There are a lot of fantastic recipes you can find on the web or in cookbooks if you need some inspiration for your camp kitchen but I've found the best ones come from forums like this. What's your favorite backpacking recipe?

http://www.lovethebackcountry.com/5-recipes-people-call-outdoors-home/


----------



## ljch1210 (May 5, 2017)

i found this post :http://www.listoutdoor.com/10-best-portable-gas-grill-review-2017-buyers-guide/   that about Portable Gas Grill


----------



## Duncanator24 (May 17, 2017)

A great snack on the trail that I have put together is to make some "peanut butter balls". Basically just toast some rolled oats, take a spoonful of peanutbutter and roll it in the oats, and then freeze them. I have also added chocolate chips, nuts, and/or raisins to the peanutbutter before rolling it in oats. The only issue is if its quite hot out, they will get a bit melty after the first day. 

One of my favorite car camping (maybe you could backpack it if you got creative) recipes would be Hobo stew. Crushed tomatoes, beef broth, onions, peppers, garlic, ground beef, and egg noodles. Ground beef browned, then the vegies thrown in and browned, followed by the liquids and simmered for a good bit to mix the flavors. Great hearty meal on a cool night and super easy to make with any fire or stove.

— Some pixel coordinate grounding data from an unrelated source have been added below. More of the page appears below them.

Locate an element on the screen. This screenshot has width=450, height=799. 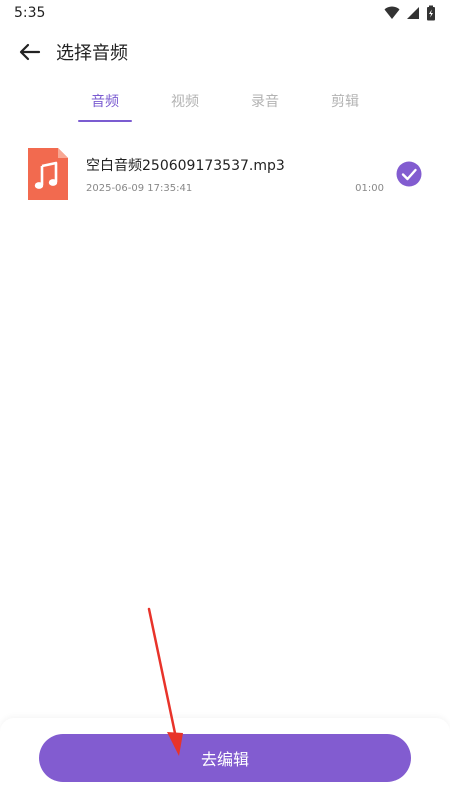
tab-clips: 剪辑 is located at coordinates (345, 105).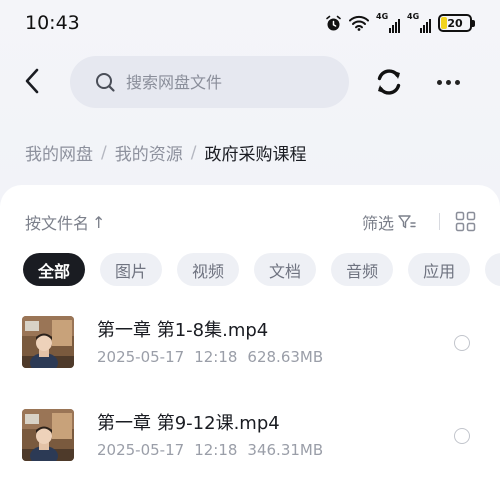 This screenshot has width=500, height=500. I want to click on alarm-clock-icon, so click(334, 22).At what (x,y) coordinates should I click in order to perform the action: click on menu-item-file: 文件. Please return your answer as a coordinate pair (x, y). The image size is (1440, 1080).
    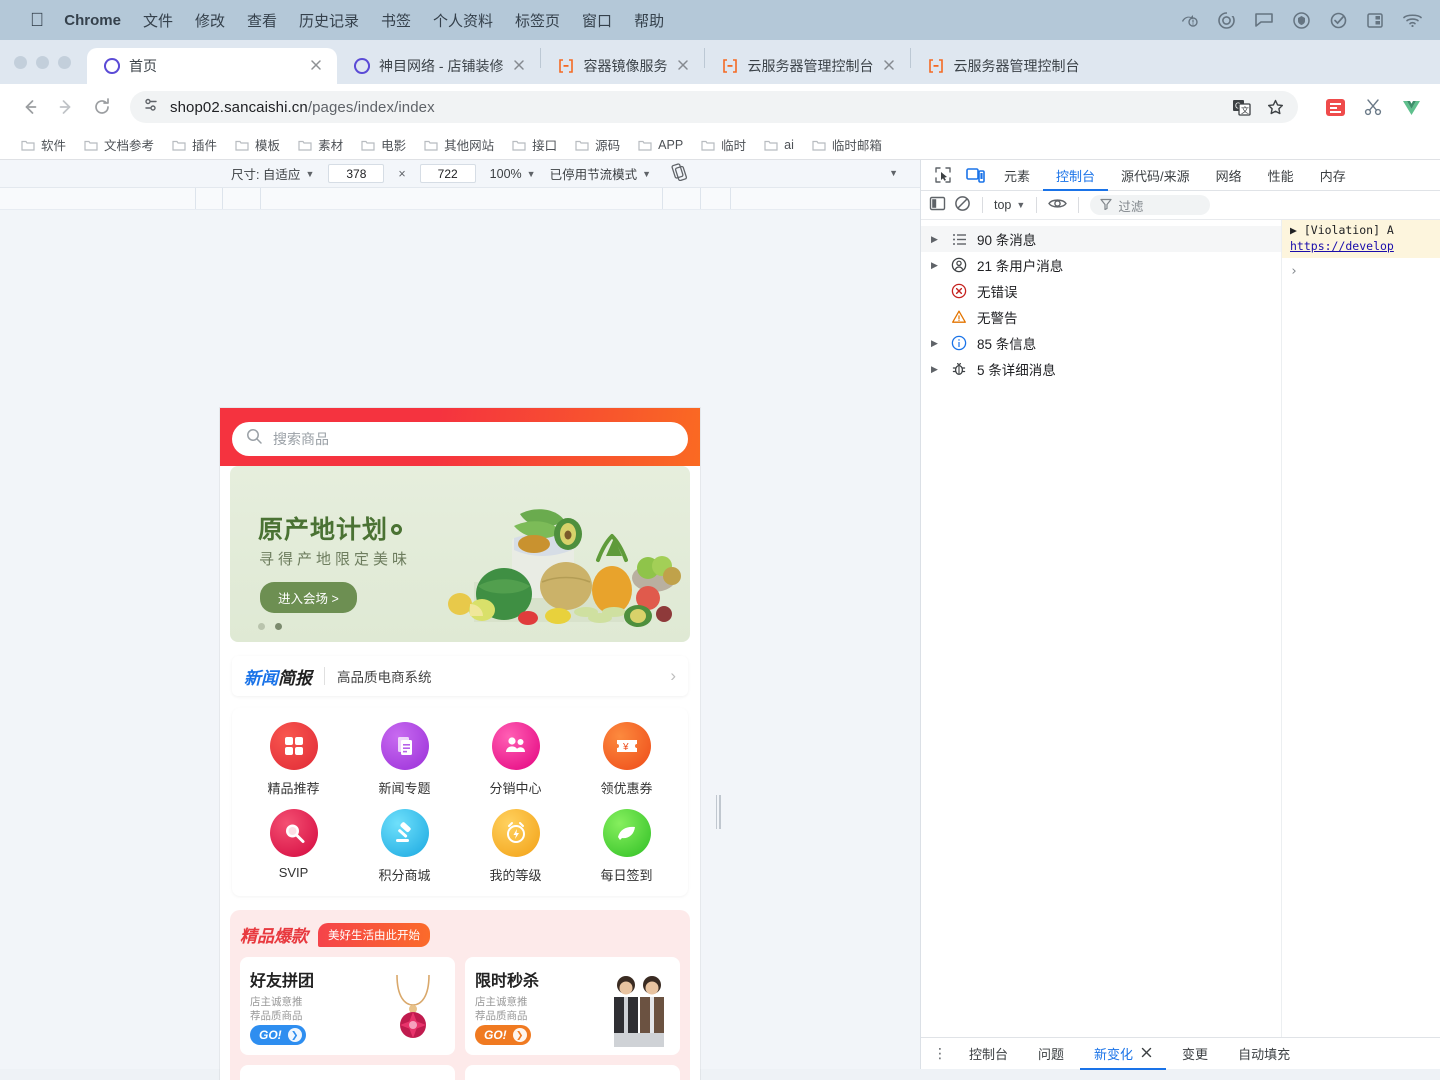
    Looking at the image, I should click on (158, 20).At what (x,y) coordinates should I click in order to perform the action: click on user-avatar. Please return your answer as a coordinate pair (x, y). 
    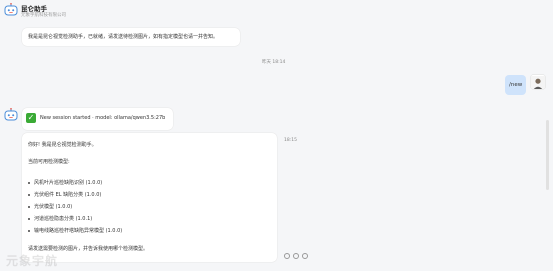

Second favorite is tinfoil surprise (goes by many other names). Basically take the same ingredients from hobo stew minus the liquid and pasta, add potatoes, wrap in tin foil, and throw it in a fire. This one definitely requires a sizeable fire since you want to be cooking on nice coals to heat it evenly.


----------



## kiliman (May 21, 2017)

Although not exactly a recipe as such, my favourite snail track has got to be Indian style _'bhuja mix'_.  Mixed with a few handfuls of dried fruits and some extra nuts to bulk it out, it's a winner every time.


----------



## gorge83 (Oct 19, 2017)

Not a recipe but I always bring Peanut butter Clif bars and beef jerky.


----------



## David Lyncher (Feb 4, 2021)

SanyokMalekula said:


> I have a best repice ever, i'm just a start to packing in 1-2 hours before i need to live my home. Always working nice


spammer


----------